### DATA IN THIS EXERCISE
******************************
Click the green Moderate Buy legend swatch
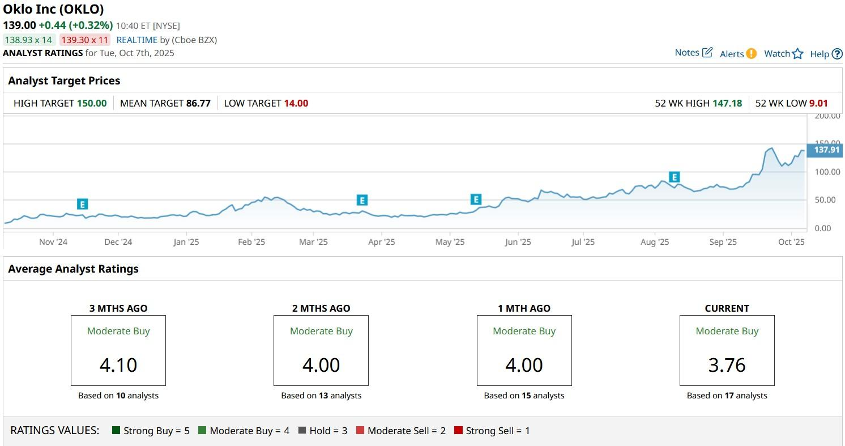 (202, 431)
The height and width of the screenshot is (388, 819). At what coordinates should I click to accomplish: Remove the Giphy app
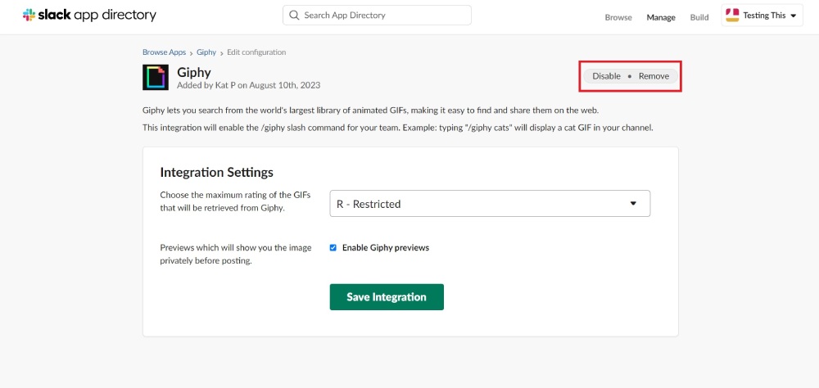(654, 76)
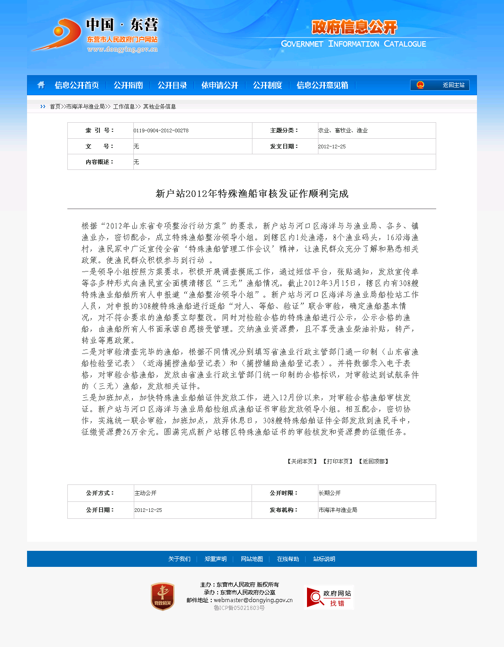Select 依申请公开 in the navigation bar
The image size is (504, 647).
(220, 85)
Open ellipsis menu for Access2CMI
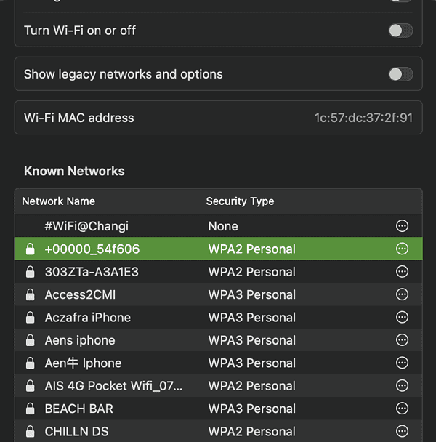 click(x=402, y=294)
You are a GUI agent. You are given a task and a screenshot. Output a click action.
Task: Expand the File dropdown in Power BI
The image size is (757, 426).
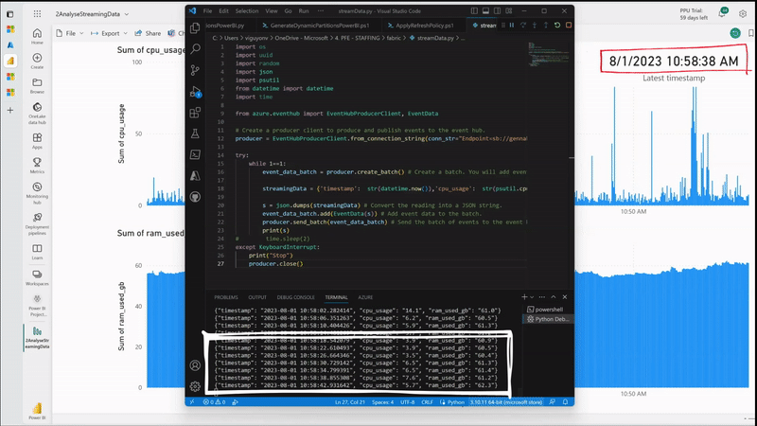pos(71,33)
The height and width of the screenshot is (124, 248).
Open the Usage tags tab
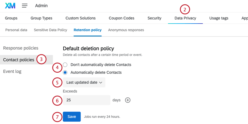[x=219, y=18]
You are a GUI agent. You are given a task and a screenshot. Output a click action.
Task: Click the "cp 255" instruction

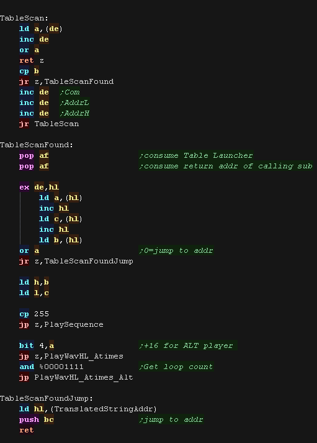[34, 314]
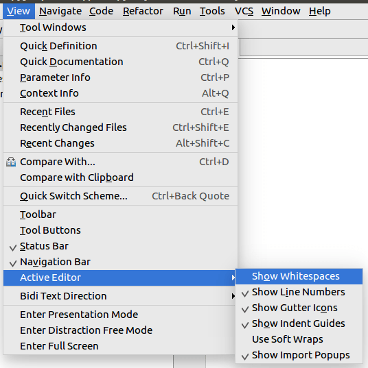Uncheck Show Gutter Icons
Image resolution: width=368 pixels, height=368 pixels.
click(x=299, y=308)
******************************
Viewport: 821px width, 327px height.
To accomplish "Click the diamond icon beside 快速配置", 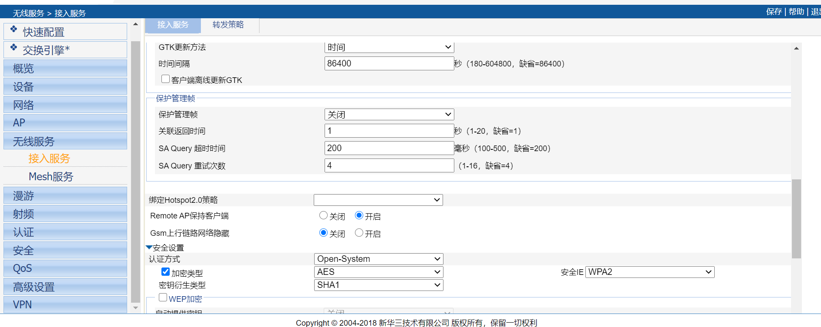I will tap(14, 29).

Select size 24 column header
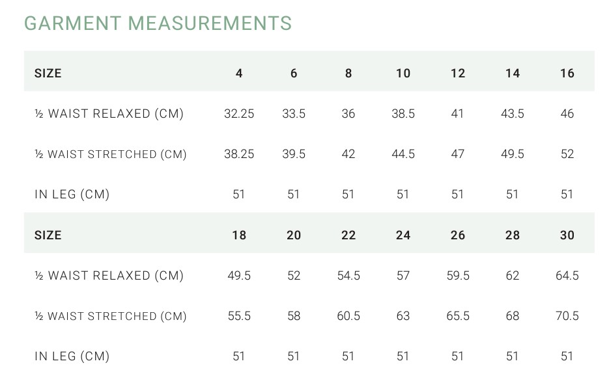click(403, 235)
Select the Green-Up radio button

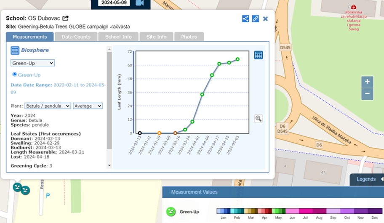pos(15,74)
******************************
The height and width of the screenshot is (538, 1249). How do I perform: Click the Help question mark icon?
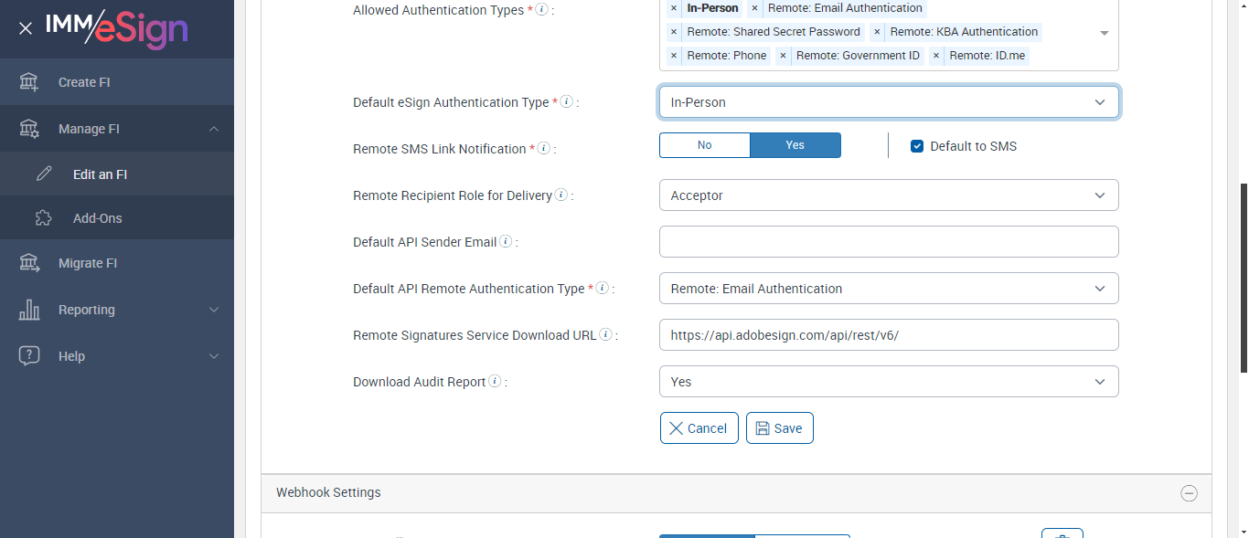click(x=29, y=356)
******************************
### WORK REQUIRED
Write out exactly the run of lines above that starts at the line containing "Open ellipsis menu for Access2CMI" and ends at the line containing "The height and width of the screenshot is (124, 248).". Include both, and leave the pictures out.

### SOLUTION
Open ellipsis menu for Access2CMI
 click(x=402, y=294)
You are a GUI agent. You are given a task and a screenshot. Output a click action.
Task: Expand the File dropdown in Power BI
The image size is (757, 426).
pos(71,33)
The height and width of the screenshot is (124, 248).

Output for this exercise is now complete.